> _About this exercise_: Produce a word-for-word restatement of the lines from the line with "Screen dimensions: 789x1239" to the end of the listing below, inclusive.

> _Data records_:

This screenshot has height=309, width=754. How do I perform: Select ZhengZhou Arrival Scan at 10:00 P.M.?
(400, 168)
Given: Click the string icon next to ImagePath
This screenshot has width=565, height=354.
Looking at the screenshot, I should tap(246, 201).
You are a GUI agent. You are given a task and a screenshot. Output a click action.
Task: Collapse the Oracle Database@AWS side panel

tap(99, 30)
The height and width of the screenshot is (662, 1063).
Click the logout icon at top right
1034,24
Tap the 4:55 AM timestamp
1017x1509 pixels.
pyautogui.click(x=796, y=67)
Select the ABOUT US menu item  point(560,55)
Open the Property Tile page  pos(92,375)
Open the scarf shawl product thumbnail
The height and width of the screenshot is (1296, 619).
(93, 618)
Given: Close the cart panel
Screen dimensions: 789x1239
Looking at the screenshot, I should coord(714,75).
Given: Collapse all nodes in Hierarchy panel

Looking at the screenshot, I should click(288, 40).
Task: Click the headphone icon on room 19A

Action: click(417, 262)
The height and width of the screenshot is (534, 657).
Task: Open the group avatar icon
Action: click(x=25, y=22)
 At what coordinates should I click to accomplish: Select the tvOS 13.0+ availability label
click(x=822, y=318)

> _Response_:
Screen dimensions: 789x1239
Looking at the screenshot, I should coord(714,75).
Given: Collapse all nodes in Hierarchy panel

Looking at the screenshot, I should click(288, 40).
Task: Click the headphone icon on room 19A

Action: click(417, 262)
The height and width of the screenshot is (534, 657).
Task: Open the group avatar icon
Action: click(x=25, y=22)
 At what coordinates should I click to accomplish: Select the tvOS 13.0+ availability label
click(x=822, y=318)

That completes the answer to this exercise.